17. Après la messe [de la Chandeleur], la maîtresse de maison essayait de ramener son
cierge tout « clairant » à la ferme où, devant toute la famille réunie, commençait la liturgie familiale […].
(J.-Chr. Demard, « La vie religieuse dans les montagnes haut-saônoises », dans Barbizier. Bulletin de liaison de folklore comtois 6, avril 1977, 468.)
● Emploi impersonnel. Ça claire partout (TavBourg 1991).
— Par anal. "jeter de vifs éclats, étinceler". Les yeux du chat « clairent » dans la nuit (DondaineAuth 1976, 57).

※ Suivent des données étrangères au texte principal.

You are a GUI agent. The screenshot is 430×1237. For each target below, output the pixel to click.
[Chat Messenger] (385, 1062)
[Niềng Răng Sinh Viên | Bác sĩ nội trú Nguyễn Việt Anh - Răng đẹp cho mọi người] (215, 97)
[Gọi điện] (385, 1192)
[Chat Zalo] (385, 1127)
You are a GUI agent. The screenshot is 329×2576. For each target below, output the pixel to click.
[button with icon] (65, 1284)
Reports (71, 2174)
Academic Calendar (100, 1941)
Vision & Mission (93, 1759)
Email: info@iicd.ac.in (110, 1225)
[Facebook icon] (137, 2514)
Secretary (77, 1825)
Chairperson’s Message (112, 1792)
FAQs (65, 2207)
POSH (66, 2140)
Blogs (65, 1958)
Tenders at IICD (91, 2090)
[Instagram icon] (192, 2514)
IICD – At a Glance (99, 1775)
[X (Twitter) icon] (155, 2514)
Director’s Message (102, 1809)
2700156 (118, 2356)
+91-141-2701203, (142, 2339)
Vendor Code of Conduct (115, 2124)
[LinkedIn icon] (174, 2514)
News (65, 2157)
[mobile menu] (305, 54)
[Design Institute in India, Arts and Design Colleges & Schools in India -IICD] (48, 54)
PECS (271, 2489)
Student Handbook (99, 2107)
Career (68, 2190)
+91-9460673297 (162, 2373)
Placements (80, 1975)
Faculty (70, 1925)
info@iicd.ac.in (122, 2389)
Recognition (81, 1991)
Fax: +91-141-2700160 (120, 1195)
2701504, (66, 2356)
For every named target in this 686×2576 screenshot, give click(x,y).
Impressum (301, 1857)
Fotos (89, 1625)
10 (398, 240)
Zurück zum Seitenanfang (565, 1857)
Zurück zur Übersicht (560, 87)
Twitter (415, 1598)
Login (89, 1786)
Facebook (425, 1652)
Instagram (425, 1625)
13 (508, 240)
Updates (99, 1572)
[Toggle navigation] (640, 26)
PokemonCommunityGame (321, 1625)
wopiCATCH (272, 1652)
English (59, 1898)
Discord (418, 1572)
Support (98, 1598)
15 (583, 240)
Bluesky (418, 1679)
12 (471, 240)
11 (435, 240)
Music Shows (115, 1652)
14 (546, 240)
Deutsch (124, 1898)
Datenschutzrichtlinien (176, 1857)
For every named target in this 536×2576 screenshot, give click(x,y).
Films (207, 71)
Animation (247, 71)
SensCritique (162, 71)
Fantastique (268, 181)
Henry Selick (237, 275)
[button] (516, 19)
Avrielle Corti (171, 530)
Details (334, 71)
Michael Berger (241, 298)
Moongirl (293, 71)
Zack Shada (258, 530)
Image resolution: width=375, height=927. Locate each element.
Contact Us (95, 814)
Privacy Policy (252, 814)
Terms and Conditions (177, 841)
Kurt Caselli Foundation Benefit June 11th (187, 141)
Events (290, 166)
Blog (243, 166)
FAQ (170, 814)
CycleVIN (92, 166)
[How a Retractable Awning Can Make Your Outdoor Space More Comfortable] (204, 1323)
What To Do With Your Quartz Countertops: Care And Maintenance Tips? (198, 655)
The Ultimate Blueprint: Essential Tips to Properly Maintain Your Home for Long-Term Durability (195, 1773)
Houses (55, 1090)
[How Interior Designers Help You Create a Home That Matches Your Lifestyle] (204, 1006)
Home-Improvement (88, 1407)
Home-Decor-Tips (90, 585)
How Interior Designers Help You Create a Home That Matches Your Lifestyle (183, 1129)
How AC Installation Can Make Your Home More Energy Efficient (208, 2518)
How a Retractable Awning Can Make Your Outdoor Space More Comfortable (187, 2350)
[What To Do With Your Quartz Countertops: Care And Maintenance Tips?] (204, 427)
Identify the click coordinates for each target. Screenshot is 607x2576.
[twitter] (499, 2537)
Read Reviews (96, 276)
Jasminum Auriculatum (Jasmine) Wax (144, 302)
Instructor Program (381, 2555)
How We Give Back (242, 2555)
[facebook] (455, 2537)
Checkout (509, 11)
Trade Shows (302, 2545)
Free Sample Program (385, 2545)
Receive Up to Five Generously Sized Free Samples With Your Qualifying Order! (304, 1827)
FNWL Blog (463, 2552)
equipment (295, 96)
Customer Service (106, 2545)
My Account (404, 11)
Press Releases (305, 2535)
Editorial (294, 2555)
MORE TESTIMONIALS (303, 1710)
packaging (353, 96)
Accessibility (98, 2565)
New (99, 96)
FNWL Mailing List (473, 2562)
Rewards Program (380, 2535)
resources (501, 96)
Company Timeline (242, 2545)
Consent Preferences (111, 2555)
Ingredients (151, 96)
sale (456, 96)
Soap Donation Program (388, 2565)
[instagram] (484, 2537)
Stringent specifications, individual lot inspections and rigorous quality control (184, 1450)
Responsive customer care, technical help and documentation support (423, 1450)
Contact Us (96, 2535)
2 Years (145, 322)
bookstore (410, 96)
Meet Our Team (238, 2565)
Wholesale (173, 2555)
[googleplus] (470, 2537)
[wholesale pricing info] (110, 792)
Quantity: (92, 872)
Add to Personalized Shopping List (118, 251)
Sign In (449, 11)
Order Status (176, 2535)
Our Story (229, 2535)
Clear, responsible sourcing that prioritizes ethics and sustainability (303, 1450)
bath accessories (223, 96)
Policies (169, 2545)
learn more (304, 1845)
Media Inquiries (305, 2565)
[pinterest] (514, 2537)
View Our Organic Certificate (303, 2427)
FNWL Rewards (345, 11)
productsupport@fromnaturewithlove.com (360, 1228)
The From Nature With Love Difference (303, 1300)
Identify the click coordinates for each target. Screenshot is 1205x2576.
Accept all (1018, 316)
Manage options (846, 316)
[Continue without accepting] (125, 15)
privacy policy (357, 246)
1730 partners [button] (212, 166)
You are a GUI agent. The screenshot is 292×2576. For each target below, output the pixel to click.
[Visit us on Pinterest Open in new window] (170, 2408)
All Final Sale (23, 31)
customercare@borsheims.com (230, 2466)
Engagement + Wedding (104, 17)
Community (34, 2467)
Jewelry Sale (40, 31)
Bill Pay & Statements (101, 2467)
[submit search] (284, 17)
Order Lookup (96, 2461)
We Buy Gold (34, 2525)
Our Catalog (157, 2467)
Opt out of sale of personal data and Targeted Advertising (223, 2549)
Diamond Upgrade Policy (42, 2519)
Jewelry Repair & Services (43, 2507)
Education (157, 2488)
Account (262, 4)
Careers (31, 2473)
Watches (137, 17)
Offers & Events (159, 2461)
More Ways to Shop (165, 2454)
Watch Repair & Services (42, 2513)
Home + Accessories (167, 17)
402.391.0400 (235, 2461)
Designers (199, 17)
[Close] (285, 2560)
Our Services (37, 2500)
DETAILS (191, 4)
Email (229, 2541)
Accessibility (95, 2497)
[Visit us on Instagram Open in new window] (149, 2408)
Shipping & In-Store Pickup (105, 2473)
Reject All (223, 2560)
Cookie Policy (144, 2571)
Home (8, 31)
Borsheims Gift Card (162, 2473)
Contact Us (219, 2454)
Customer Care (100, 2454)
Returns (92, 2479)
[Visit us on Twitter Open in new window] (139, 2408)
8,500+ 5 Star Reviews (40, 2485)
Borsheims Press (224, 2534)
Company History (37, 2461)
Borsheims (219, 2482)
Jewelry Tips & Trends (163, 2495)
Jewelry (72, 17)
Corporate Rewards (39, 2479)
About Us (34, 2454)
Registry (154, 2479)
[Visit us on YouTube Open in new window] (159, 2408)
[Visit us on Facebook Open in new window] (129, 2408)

◆◆ commentaire. Ce dérivé sur fr. clair "brillant, qui jette de la lumière", n’est enregistré que de façon sporadique dans quelques dictionnaires des 19e et 20e s. (Lar 1869 « vieux mot » ; DG « t. provinc. » ; GLLFa « dialect. », avec un ex. de Theuriet ; TLF s.v. clair I B 3 rem., sans marque, avec un exemple de Pergaud). C’est un terme originaire de
l’est de la Galloromania, comme en témoignent ses plus anciennes attestations : 1490
à Neuchâtel (Pierreh), 1501 à Beaune, 1561 à Dijon et à Autun (tous les trois dans
GdfC), 1583 chez le Dijonnais Tabourot des Accords, 1589 chez P. Matthieu (né à Pesmes,
auj. Haute-Saône), 1589 (J.-B. Chassignet, né à Besançon), tous les trois dans Huguet ;
à quoi s’ajoutent en 1527 le Savoyard Cl. de Seyssel (Huguet) et sa prise en compte
en 1636 par Monet, lui aussi d’origine savoyarde, qui indique : « Clairer, faire lumière, rendre clarté […] La pleine lune claire toute la nuit […] La chandele claire mieux que la lampe […] Clairer, éclairer quelqu’un, lui faire lumière ». Il est aujourd’hui en usage dans le français de Bourgogne (TavBourg 1991 « surtout en Bourgogne orientale ; très vivant, même chez les enfants »), de Champagne (MulsonLangres 1822 ; RéginVallage 1992 ; TamineChampagne 1993)b, de Lorraine (LanherLitLorr 1990 ; v. également DrozBesançon 1920 « fait bonne figure dans les romans meusiens du charmant et regretté poète-romancier
André Theuriet » ; LesigneBassignyVôge 1999) et de Franche-Comté, où il est dénoncé dep. Brun 1753
(aussi Fér 1761 et 1787 ; SchneiderRézDoubs 1786) et régulièrement enregistré depuis
par la lexicographie régionale (MonnierJura 1823 ; MonnierDoubs 1857 ; GasconDole
1870 ; ToubinJura 1870 ; ContejeanMontbéliard 1876 s.v. chairie ; BeauquierDoubs 1881 ; CunissetDijon 1889 ; GuilleLouhans 1894-1902 ; FertiaultVerdChal
1896 ; Mâcon 1903-1926 ; CollinetPontarlier 1925 ; BoillotGrCombe 1929 ; DoillonComtois
[1926-1936] ; GarneretLantenne 1959 ; DondaineAuth 1976 ; GrandMignovillard 1977 ;
BichetRougemont 1979 ; GrandjeanFougerolles 1979 s.v. tyèrî, définit « "clairer", éclairer » ; TuaillonRézRégion 1983 ; DuraffHJura 1986 « mot souvenir » ; DondaineMadProust 1991, 69 ; DromardDoubs 1991 et 1997 ; TrouttetHDoubs 1991 ;
ColinParlComt 1992 avec un ex. de Pergaud clairer les bêtes, daté de 1914 ; DuchetSFrComt 1993 ; RobezMorez 1995 « encore employé par les personnes âgées ») et où il a pénétré les patois (ALFC 3, 949). Il a aussi été relevé en Suisse romande
(Pierreh 1926 ; GPSR, qui enregistre l’équivalent patois de la loc. clairer les bêtes). – FEW 2, 741, clarus.
a La référence à la Passion de Semur, comme première date du mot, doit être biffée. Elle est en effet fondée sur l’éd.
d’É. Roy, Dijon/Paris, 1905, v. 3087 (« […] ugne estoille clera vermoille »), mauvaise lecture corrigée dans l’éd. de P.T. Durbin et L. Muir, 1981, v. 3079 (« […] ugne estoile clere et vermoille »).
b Il n’est pas signalé dans les Ardennes pour l’époque contemporaine (Ø TamineArdennes
1992), mais cf. Rimbaud, originaire de Charleville : « Le feu qui claire les couchettes / Et les bahuts » (Les Reparties de Nina, v. 91-92, Œuvres complètes, éd. L. Adam, Gallimard, 1972, Pléiade, 26.)
△△ enquêtes. EnqDRF 1994-96. Taux de reconnaissance : Ø.